Long- and Short-Term Approaches for Tuning Force.com Performance Managing your Salesforce organization’s data is a crucial part of keeping your organization healthy, and you might have heard about one tool that can help it stay fit: skinny tables. Read this post to learn how skinny tables work, how they can help you with large volumes of data, and what you should consider before using them.

Long-Term Force.com Performance Best Practice: Keeping Your Org Lean

I’d like to re-emphasize the importance of managing your Salesforce organization’s data to keep your organization as lean as possible. The best way to lose weight is to avoid gaining it in the first place.
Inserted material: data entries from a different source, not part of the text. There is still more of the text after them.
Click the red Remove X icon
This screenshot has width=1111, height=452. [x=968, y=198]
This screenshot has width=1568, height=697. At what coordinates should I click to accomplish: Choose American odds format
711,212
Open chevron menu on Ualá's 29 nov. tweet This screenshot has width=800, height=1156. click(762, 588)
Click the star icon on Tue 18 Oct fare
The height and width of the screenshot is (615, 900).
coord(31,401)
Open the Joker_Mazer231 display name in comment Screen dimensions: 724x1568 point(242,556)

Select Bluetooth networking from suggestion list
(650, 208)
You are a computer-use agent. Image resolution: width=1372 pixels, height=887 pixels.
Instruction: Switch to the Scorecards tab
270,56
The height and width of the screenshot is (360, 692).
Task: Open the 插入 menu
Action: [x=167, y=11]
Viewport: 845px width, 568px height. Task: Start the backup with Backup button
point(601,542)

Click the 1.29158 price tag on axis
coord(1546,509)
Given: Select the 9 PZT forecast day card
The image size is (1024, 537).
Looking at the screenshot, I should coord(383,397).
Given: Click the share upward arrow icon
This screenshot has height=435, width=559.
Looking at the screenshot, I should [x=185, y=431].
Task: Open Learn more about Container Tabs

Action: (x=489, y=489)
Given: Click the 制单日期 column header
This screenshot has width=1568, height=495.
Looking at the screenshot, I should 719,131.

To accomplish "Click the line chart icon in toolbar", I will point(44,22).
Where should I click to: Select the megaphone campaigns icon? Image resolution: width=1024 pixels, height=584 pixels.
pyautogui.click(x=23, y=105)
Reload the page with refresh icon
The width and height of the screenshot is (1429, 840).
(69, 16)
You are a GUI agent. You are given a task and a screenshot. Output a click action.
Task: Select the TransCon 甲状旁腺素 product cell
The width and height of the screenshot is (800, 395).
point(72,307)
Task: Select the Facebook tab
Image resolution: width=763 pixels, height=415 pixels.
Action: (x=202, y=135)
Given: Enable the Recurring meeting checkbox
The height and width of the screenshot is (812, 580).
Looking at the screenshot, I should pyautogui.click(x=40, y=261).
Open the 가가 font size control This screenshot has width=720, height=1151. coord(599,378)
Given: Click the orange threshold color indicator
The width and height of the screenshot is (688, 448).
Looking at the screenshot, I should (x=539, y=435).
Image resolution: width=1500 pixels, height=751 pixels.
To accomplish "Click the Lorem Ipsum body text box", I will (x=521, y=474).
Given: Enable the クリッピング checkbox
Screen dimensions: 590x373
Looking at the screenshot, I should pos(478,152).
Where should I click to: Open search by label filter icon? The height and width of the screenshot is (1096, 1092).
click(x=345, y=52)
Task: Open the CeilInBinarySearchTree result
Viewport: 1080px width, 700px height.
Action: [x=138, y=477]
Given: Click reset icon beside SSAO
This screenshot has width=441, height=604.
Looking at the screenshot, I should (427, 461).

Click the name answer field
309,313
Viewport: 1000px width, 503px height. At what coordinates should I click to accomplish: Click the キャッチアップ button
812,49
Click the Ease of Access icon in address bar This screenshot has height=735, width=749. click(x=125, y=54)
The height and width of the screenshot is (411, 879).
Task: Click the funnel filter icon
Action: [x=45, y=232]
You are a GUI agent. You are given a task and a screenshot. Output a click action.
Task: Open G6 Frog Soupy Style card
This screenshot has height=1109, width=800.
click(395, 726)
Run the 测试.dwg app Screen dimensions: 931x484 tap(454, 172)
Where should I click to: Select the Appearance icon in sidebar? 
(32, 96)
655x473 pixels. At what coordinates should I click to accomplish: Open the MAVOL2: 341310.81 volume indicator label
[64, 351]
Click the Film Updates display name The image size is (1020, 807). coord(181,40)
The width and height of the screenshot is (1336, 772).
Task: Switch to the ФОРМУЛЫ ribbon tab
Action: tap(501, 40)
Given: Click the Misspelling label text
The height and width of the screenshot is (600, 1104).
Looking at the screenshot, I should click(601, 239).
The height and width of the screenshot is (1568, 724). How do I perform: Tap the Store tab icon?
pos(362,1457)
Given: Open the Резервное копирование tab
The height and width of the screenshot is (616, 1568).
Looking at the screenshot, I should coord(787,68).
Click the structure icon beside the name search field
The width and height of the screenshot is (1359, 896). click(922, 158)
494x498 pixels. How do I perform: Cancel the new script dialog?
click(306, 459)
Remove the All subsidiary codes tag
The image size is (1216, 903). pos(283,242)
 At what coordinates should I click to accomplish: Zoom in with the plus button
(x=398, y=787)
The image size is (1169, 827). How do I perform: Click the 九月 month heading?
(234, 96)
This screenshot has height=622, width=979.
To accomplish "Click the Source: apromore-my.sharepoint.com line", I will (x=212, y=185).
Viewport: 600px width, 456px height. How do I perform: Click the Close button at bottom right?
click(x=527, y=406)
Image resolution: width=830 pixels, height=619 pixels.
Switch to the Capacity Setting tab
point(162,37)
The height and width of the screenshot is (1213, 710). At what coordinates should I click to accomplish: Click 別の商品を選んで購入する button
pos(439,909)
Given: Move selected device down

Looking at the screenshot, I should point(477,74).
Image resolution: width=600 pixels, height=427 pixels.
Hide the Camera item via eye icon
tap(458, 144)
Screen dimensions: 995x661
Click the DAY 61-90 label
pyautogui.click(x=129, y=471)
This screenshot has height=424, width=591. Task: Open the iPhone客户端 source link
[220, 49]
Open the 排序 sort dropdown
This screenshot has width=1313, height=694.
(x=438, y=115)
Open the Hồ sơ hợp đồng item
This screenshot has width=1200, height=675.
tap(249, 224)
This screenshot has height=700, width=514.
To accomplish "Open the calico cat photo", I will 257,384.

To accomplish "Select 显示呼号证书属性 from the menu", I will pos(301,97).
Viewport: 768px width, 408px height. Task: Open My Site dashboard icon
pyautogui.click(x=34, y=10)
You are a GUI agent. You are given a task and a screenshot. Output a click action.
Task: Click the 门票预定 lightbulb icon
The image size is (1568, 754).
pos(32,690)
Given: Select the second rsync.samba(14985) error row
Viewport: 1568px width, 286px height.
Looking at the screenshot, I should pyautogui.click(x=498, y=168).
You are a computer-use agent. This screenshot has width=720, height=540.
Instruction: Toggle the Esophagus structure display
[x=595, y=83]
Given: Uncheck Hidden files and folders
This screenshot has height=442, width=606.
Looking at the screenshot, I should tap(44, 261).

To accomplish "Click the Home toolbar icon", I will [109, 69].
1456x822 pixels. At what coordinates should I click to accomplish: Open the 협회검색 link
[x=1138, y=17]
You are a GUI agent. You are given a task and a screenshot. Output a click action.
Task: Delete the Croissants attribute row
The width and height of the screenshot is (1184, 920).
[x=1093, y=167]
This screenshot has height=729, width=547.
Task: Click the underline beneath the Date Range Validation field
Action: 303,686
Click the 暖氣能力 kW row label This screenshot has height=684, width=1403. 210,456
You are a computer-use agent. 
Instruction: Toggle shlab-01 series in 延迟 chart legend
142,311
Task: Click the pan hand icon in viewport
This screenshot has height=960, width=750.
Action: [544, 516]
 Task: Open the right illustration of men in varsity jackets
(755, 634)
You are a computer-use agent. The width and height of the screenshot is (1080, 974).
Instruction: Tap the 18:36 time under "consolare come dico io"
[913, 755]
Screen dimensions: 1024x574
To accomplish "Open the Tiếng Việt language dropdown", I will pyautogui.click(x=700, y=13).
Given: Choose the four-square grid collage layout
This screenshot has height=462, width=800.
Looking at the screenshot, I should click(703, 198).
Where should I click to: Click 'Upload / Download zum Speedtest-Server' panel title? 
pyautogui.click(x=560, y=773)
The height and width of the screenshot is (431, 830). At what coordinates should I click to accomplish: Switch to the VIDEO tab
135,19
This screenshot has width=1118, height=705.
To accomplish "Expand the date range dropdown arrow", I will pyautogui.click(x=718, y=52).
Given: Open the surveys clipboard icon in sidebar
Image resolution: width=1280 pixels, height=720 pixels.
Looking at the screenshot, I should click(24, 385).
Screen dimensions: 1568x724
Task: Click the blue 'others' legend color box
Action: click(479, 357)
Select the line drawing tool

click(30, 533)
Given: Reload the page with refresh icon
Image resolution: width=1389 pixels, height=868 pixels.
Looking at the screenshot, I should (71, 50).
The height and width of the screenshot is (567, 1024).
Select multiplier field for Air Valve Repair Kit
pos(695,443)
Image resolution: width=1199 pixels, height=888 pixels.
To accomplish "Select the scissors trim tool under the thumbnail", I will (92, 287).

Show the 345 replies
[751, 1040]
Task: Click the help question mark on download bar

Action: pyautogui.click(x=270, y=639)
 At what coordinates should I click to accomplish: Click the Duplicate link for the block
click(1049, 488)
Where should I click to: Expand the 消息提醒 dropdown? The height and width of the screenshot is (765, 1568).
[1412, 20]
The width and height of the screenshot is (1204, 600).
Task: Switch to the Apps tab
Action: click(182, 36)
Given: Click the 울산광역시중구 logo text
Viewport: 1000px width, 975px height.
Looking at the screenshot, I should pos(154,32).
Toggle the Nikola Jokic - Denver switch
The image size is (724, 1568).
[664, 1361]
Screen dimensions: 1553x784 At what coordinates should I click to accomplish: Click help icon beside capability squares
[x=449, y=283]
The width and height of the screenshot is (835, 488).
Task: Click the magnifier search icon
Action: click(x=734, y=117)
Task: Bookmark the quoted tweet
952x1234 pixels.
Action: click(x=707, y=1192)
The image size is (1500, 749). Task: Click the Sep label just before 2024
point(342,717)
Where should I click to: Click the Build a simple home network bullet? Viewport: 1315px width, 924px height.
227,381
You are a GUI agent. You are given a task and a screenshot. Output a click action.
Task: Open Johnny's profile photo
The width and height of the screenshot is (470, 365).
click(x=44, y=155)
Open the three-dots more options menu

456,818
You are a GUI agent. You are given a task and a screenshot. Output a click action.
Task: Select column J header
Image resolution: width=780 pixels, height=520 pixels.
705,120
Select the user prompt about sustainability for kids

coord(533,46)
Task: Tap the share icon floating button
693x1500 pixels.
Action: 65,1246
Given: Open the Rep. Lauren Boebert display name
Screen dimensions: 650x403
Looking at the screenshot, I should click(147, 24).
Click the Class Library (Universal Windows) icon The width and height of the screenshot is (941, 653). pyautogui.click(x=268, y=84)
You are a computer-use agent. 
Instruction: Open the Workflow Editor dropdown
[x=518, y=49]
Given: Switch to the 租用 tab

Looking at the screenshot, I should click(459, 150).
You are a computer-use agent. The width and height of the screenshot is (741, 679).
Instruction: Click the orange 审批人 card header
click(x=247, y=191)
Managing your data properly can allow you to:

  • Minimize how much data storage you use and avoid exceeding your organization’s data storage capacity
  • Architect and implement solutions that minimize both the resources you use and your odds of hitting governor limits
  • Simplify your object model so that it’s easier to implement and maintain

Defining and executing a data management strategy during every implementation can help you architect for usability and ensure peak performance, even if your organization has ample storage in Salesforce or does not anticipate significant data growth. Your strategy can also help you avoid costly performance problems and data management resolutions—an ounce of prevention is worth a pound of cure.

Here are some other, less catchy sayings, which are no less true.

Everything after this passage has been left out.